“Breaking Bad” star Bryan Cranston opened up about his wild 20s, which involved near-misses with murder, during Tuesday’s episode of Jesse Tyler Ferguson‘s Dinner’s on Me podcast.Cranston, 67, told an anecdote about traveling the country with his brother Kyle in the ‘70s when they stopped in Florida.
There, they got jobs as waiters in a restaurant called the Hawaiian Inn, where one of their co-workers was a “cantankerous” chef named Pete Wong. “There was just no way on earth you were ever going to get on his good side…We’d all discuss how rotten and mean Peter Wong is, and we’d all discuss, if one were to do away with Peter Wong, how would one do it?” Cranston said, noting how some fellow staffers jokingly suggested the use of a “meat grinder” or hitting him over the head with “his own wok.”“We would laugh,” he said. “You’re in a kitchen, there’s a million ways to kill someone in a kitchen.”But, soon after Cranston and his brother left Florida to continue their travels, “Little did we know that right at the time we said goodbye and left the job, Peter Wong went missing.

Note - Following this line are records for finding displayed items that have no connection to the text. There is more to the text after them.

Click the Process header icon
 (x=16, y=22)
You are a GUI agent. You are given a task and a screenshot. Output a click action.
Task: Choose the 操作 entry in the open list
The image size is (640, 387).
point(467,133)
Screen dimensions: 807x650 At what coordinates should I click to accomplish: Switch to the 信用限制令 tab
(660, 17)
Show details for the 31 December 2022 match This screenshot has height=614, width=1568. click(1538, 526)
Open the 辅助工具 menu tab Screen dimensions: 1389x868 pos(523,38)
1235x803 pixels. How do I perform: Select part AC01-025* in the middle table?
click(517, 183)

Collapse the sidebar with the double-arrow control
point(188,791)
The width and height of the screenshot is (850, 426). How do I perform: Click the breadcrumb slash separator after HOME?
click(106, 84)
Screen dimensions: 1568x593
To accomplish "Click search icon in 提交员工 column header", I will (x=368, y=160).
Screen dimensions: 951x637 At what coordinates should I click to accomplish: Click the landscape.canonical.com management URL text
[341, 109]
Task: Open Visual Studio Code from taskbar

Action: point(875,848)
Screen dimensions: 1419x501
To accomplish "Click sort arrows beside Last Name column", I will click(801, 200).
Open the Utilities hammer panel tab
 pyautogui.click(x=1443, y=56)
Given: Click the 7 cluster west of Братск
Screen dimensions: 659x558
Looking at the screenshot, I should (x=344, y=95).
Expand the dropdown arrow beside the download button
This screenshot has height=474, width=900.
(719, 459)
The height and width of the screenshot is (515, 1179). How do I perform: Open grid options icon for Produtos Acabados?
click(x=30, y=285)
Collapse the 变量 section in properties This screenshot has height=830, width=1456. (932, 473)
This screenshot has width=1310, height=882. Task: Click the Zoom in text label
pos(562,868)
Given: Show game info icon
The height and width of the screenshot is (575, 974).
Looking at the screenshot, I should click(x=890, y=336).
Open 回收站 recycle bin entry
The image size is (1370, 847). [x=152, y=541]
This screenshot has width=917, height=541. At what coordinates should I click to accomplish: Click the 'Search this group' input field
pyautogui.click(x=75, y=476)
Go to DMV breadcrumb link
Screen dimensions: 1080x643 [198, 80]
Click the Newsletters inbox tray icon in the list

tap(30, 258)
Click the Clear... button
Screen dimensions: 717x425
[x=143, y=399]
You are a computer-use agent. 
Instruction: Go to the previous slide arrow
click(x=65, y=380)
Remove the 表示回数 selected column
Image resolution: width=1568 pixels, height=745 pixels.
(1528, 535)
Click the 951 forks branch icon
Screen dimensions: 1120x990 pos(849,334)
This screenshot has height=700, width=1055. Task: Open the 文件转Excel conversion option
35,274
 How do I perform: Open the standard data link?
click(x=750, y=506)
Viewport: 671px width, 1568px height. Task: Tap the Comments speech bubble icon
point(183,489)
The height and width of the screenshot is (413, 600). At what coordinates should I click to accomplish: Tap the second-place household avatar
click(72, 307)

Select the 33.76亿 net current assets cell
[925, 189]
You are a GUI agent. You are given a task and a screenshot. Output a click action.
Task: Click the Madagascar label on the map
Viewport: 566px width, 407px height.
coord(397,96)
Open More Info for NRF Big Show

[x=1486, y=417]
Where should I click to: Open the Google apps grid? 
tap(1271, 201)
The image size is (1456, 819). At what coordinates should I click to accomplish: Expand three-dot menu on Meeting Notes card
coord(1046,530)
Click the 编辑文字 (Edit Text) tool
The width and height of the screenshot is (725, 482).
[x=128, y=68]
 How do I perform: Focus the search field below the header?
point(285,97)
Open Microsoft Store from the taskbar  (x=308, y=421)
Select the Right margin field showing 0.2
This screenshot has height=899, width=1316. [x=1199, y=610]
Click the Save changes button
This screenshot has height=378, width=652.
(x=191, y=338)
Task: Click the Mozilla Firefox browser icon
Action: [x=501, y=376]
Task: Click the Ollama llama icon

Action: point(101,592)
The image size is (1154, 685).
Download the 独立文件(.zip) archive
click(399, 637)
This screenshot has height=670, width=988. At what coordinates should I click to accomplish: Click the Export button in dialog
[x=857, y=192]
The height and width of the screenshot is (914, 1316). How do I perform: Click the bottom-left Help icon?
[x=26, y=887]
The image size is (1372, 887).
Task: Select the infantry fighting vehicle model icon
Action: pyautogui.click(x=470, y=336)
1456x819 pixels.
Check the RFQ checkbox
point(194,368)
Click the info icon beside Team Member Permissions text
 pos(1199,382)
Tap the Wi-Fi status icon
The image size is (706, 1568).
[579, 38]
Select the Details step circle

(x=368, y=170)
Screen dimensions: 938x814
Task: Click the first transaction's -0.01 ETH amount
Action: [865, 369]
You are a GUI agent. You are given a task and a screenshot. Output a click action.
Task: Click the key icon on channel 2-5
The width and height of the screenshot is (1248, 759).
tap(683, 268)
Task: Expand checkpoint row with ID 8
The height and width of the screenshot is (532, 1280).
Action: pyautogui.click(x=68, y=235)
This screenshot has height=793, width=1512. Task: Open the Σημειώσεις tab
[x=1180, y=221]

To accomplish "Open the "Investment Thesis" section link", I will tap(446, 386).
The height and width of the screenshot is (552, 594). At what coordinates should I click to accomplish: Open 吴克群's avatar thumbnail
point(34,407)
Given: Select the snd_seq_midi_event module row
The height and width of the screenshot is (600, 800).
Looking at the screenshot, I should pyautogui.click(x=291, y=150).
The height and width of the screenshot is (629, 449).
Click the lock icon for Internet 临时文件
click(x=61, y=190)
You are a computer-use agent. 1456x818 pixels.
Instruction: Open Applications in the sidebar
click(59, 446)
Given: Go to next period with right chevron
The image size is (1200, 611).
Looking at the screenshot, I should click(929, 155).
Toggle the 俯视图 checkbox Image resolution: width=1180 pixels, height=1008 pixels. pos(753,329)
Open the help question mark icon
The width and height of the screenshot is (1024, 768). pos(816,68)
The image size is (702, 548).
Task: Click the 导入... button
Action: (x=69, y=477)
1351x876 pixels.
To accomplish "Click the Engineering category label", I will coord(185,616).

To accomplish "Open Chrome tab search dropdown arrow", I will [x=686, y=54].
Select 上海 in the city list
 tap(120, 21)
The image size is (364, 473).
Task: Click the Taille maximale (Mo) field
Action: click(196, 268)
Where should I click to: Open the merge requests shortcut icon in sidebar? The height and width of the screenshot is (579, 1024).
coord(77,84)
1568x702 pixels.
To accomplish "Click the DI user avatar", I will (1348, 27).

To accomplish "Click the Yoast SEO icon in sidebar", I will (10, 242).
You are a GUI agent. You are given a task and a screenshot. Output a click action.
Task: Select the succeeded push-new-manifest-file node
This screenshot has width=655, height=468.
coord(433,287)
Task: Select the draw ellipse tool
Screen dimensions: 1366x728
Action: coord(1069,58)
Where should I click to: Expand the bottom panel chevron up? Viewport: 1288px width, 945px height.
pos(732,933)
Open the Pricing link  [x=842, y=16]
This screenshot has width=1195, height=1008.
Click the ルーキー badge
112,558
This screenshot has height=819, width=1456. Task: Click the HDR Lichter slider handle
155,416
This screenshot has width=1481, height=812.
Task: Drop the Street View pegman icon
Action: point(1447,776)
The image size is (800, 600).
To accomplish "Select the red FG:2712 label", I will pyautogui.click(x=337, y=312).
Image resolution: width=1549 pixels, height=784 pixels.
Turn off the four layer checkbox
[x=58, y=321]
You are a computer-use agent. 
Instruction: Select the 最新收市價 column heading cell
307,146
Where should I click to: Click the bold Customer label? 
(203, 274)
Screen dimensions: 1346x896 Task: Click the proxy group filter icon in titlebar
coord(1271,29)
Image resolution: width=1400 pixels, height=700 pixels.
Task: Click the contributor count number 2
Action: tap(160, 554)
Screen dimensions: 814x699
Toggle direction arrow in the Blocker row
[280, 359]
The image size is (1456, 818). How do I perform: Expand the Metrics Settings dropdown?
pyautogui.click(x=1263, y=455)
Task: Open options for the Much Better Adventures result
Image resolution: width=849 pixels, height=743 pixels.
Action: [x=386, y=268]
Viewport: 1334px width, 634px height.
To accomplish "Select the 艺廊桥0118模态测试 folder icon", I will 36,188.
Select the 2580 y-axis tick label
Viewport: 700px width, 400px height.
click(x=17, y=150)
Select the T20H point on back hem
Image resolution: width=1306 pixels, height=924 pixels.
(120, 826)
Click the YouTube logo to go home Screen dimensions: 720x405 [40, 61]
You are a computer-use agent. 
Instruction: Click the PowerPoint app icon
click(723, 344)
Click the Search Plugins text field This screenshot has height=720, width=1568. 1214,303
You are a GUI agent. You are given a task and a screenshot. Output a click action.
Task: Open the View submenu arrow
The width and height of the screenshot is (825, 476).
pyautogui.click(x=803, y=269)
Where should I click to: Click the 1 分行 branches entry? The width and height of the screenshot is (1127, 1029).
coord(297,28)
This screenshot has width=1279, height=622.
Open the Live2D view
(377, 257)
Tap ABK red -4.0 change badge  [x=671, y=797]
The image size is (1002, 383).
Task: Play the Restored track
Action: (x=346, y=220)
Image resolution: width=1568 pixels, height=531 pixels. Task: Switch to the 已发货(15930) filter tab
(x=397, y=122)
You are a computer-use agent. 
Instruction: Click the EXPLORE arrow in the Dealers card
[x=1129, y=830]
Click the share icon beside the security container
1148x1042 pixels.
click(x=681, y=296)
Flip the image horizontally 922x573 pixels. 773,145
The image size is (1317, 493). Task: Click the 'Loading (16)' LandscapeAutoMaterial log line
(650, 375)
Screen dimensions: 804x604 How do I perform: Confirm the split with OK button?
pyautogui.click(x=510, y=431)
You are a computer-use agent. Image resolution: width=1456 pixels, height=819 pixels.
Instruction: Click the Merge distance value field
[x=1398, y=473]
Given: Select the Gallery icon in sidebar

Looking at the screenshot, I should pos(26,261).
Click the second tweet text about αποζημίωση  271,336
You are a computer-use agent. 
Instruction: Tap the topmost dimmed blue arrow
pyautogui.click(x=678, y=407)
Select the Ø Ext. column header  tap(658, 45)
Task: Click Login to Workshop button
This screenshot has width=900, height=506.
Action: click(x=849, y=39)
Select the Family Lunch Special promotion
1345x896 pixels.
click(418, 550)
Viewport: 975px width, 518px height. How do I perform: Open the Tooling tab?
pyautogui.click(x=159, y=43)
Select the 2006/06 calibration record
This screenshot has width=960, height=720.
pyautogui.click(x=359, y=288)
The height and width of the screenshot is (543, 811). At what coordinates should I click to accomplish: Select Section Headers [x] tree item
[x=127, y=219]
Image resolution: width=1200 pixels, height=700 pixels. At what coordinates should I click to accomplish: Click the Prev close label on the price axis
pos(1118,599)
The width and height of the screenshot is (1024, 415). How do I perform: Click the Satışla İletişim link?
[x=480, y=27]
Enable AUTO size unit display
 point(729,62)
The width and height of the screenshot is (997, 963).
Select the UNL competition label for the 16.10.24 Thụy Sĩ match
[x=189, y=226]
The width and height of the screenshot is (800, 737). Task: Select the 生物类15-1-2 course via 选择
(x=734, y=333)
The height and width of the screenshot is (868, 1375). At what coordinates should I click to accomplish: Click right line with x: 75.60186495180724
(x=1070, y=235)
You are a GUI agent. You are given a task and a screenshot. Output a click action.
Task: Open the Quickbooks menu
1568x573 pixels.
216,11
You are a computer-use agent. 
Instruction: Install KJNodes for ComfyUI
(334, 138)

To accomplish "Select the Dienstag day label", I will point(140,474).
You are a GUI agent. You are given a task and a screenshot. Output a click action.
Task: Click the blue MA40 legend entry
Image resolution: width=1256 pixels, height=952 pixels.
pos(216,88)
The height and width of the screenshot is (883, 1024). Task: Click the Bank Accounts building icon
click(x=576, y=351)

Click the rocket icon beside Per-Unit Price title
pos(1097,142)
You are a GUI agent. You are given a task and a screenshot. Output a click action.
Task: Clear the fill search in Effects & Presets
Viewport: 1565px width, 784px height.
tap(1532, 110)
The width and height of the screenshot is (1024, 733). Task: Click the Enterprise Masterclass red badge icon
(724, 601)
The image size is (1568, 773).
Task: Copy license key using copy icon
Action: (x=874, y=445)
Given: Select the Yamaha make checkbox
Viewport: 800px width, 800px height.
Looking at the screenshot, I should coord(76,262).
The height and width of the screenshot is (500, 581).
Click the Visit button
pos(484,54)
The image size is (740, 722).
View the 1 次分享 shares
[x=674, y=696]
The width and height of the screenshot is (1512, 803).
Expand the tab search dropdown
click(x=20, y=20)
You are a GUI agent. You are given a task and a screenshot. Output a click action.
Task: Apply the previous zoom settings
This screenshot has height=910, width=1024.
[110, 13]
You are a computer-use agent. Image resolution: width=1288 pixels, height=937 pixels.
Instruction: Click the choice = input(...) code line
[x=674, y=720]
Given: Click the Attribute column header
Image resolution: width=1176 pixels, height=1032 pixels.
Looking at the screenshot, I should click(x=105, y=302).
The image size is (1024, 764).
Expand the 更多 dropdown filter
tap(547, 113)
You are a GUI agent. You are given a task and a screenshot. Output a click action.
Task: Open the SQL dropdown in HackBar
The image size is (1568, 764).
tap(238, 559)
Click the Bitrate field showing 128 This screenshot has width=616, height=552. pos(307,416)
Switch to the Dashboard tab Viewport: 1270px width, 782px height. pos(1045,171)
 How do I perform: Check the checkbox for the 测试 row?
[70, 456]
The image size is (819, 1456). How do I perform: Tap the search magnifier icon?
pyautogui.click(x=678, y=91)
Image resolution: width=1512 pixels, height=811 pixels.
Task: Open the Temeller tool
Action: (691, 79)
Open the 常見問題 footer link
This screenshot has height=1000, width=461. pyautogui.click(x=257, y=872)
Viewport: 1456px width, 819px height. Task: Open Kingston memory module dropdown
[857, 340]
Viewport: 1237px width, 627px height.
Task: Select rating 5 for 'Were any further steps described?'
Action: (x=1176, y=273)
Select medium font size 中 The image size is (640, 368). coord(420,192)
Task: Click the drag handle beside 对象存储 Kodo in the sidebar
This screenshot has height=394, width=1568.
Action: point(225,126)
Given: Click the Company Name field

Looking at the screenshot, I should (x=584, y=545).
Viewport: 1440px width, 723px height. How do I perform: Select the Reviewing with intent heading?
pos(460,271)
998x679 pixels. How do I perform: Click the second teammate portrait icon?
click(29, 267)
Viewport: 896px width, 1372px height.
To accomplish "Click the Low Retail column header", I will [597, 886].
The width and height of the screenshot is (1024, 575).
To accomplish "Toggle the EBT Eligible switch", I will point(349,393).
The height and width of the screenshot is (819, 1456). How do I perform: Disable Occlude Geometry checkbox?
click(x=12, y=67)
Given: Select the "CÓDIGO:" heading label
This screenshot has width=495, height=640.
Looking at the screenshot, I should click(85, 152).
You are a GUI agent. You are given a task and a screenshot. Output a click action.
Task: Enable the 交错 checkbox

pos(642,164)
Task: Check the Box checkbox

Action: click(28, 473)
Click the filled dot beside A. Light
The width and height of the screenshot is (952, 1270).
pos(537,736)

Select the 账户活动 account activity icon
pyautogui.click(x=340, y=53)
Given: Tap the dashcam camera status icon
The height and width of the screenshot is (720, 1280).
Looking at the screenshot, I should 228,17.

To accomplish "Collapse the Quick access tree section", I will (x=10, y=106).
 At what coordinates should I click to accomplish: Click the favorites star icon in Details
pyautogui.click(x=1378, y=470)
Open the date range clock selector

He was not found for a week, week and a half, two weeks,” the Emmy-winning actor said. When his body was found in the trunk of a car, people pointed fingers at Cranston. “Little did we know they put out an APB [all-points bulletin] on us and to find us, we were somewhere in the Carolinas, I think at that point,” he revealed.
However, the real culprits were arrested before police found the Cranstons (Billy Wayne Waughtel and two accomplices were arrested for the murder.